ASSIGNMENT =
Records follow. Pull out every line that contains "within".

Dataset excerpts =
════════════════════

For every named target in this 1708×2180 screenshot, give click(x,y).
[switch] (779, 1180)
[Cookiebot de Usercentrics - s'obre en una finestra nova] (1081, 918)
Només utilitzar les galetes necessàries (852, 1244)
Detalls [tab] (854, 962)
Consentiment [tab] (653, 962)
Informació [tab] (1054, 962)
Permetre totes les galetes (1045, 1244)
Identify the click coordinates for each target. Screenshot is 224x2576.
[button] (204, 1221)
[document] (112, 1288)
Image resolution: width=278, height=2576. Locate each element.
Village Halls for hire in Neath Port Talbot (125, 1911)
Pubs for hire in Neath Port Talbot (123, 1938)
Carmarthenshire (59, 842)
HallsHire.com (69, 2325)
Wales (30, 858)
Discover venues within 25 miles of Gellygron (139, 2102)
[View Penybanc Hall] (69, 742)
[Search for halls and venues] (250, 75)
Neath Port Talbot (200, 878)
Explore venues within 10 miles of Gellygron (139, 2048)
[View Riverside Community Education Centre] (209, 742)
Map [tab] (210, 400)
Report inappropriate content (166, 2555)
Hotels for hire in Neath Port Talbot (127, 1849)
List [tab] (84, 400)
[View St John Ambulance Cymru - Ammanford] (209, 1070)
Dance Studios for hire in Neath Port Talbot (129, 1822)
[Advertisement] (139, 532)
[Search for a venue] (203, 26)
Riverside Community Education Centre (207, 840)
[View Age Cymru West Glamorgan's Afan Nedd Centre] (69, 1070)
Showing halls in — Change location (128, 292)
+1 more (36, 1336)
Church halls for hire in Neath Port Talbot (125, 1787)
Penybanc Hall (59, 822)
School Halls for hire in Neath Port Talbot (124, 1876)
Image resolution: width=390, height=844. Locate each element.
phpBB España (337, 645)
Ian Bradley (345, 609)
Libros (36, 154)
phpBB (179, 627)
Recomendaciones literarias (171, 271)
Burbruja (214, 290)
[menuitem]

════════════════════

RESULT OF THE EXERCISE =
Discover venues within 25 miles of Gellygron (139, 2102)
Explore venues within 10 miles of Gellygron (139, 2048)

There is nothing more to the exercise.